Sleep inertia can be helpful for getting back to sleep in the middle of the night, but many people have too much sleep inertia in the morning. I always strive first to help patients obtain ample sleep of good quality at a time that works well for their bodies and their schedules. But from there (or as needed along the way) it’s a matter of taming sleep inertia itself:

  • Try not to startle awake. Products like sunrise alarms, while intended to mimic sunrise for the benefit of our primitive biological clocks, have another advantage: they induce progressive wakefulness, giving our minds the opportunity to come to alertness gradually.
  • If practical, consider waking up without an alarm. Our sleep unfolds in roughly 90-minute cycles. It is natural to awaken at the conclusion of each cycle. The ideal is to awaken spontaneously in the morning at the end of a cycle. (Even better is to have obtained a full-night’s complement of such cycles by that point.) Not only do we subdue sleep inertia and spare ourselves unpleasant disruptions, but finishing a sleep cycle supplies needed sleep.
  • Check out wearables and phone apps. For those who are so groggy that they automatically slip into a new sleep cycle, these products time their summons to coincide with a lighter stage of sleep, making it easier to rise.
  • Try not to use the snooze alarm repeatedly. It is nice to press the snooze button and not have to get up right away. I don’t discourage anyone from using it once or twice. But repeated use may ironically make waking harder. The research findings on this topic are mixed. Snooze alarms have been found both to increase and decrease sleep inertia. They may ease waking by delivering us into a lighter stage of sleep. But if they startle us from sleep and deprive us of more restorative sleep, they may contribute to sleep inertia: too little sleep leaves us with a glut of the sleep-promoting chemical adenosine.

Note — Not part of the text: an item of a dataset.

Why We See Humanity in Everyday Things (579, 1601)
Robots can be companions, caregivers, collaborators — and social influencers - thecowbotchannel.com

If nothing else works, coerce waking

Sometimes we have to get up at a certain time even if we are overwhelmingly groggy:

  • Try a gradual bedside alarm in case it does the trick. But also set two alarms across the room, staggered to go off at five-minute intervals.
  • Don’t deliberate about whether you are ready to wake up. Replace negotiation with automaticity. Plant your feet on the floor on autopilot. Walk directly to the alarms, then the bathroom, then the kitchen. Don’t lie down again.
  • If possible, sit outside to consume your usual morning caffeine (unless your sleep treater has advised you to postpone first light exposure). Caffeine counteracts adenosine. Light promotes alertness and tunes biological rhythm.
  • Or go for a walk to get your morning light. Exercise assists good sleep, and outdoor exercise improves mental acuity.
  • Arrange something pleasant to look forward to in the morning.
  • Enlist others’ help in waking you as needed.

Lisa Strauss, PhD, is a clinical psychologist in the Boston area. She specialises in sleep disorders.